Proofpoint also suggests that phishing has increased to 83% from 76% in 2018. The Q2 number continues a Q1 trend, where malicious URLs also dominated as the favorite way of distributing malware via email spam. Ransomware attacks have been in an all-time low this Quarter.
Some Findings From Proofpoint

- 57% of all malspam uses domain spoofing.
- Botnet-based malware was the most popular malware payload sent via malspam campaigns, accounting for 37% of all emails.
- Botnet malware was followed by banking trojans (23%), info stealers (16%), malware loaders (8%), remote access trojans (6%), and backdoor trojans (5%).
- As in recent quarters, ransomware was virtually absent in Q2.
- Ursnif accounted for 80% of all banking trojan payloads sent via email. It was followed by URLZone, The Trick, and Dridex.
- The ranking for info stealer had Pony in front, followed by AZORult, Loki Bot, and Formbook.

“Email is the top cyberattack vector, and today’s cybercriminals are persistently targeting high-value individuals who have privileged access or handle sensitive data within an organization,” says Proofpoint General Manager of Security Awareness Training Joe Ferrara in a statement released by the company.

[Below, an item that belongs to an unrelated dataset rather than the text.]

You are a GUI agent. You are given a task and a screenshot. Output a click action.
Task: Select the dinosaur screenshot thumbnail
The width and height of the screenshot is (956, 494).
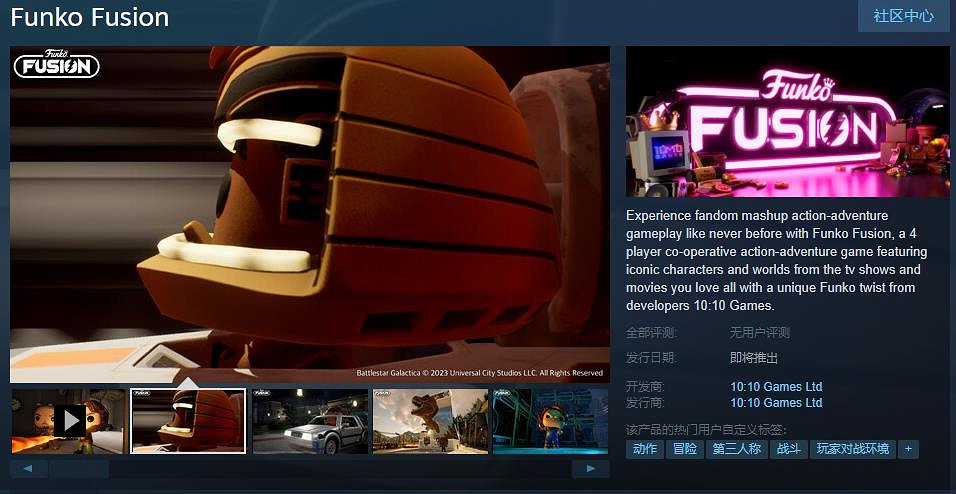(x=430, y=421)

This method of phishing is still successful as users are conditioned to avoid suspicious attachments than a suspicious link. URL’s are on the rise as it’s daily used in promotional emails or notifications.
An attacker might disguise an attack by releasing it as a promotion and ultimately making the victim download a file that might compromise the network or the device that is targetted by the attacker.
Research by Proofpoint suggested that 99% of the email-based cyberattacks require human interaction i.e open a file that has been a modified for malicious purposes or even a link that is unsafe.
These sort of attacks can be stopped with basic training on Internet safety and education on how these phishing acts work on a basic level.